News Release

338,000 U.S. Lives Could Have Been Saved from Covid, Study Finds

A new study, published in Proceedings of the National Academy of Sciences USA, has found that between the beginning of the pandemic until mid-March 2022, universal health care could have saved more than 338,000 lives from Covid-19. The study also calculated that $105.6 billion could have been saved in health care costs associated with Covid hospitalizations. The study demonstrates that a significant share of Covid mortality in the U.S. is “due to our reliance on a system of market-driven health care.” 

JAMES G. KAHN, MD, JGKahn@ucsf.edu
    Kahn is a professor at the Institute for Health Policy Studies at UCSF’s Institute for Health Policy Studies.

Kahn, who is a co-author on the study, told the Institute for Public Accuracy today: “This important modeling analysis and its companion empirical study in Lancet Regional Health demonstrate the massive mortality burden imposed on the U.S. population by the lack of universal insurance––tens of thousands of added deaths in a typical year and more than 300,000 during [Covid]. Placing the profits of private insurers over the lives of hundreds of thousands of Americans is obscene.”

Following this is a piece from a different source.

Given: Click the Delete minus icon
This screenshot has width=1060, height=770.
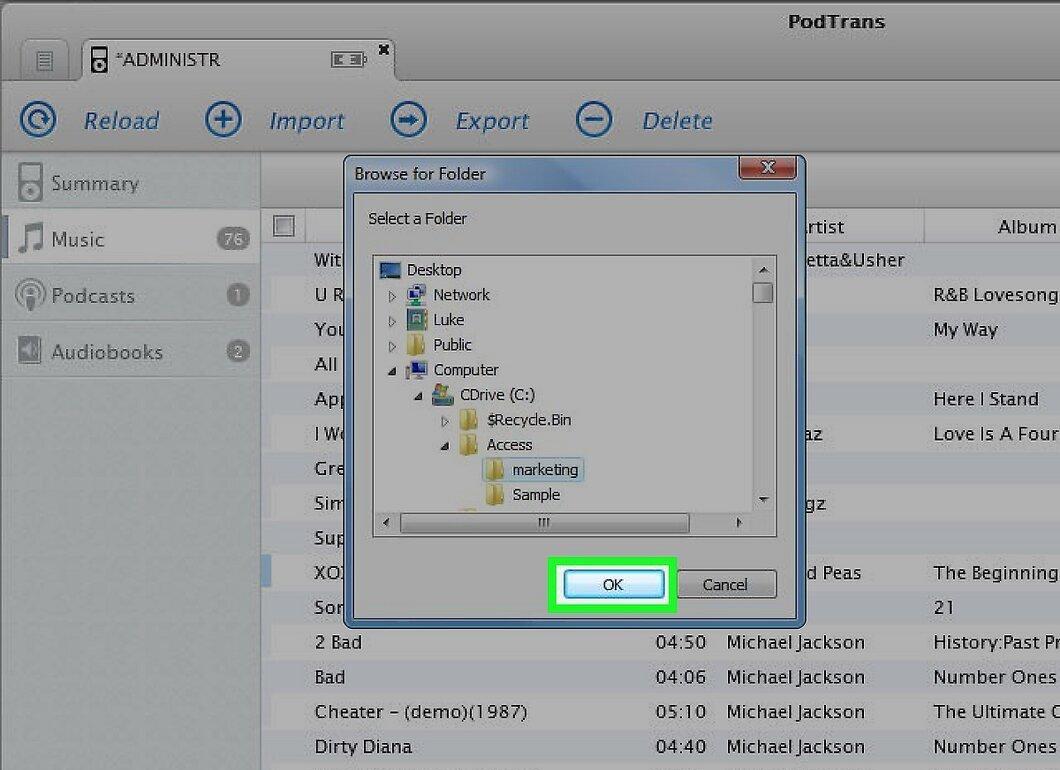Looking at the screenshot, I should coord(594,120).
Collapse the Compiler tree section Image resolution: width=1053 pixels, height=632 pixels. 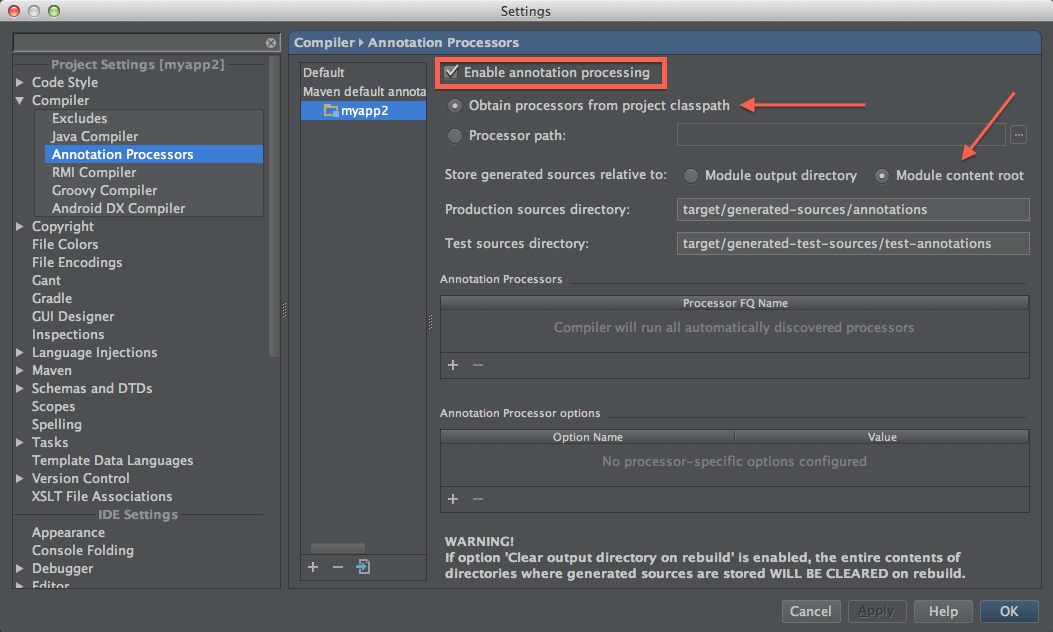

Kahn’s comment in Health Justice Monitor notes that the pair of studies finally provide a “firm numerical estimate” of Covid-19 mortality and its relation to American health care. 

Alison Galvani, the study’s lead author, told Scientific American that “health care reform is long overdue in the U.S.Prior to the pandemic, 28 million American adults were uninsured, and 9 million more lost their insurance as a result of unemployment at the start of the pandemic. The study compared the mortality risks of Covid-19 among people with and without insurance. In their cost estimates of insuring the entire U.S. population, the authors found that “a single-payer health care system would generate savings in three ways: more efficient investment in preventative care, lowered administrative costs and increased negotiating power for pharmaceuticals, equipment and fees.”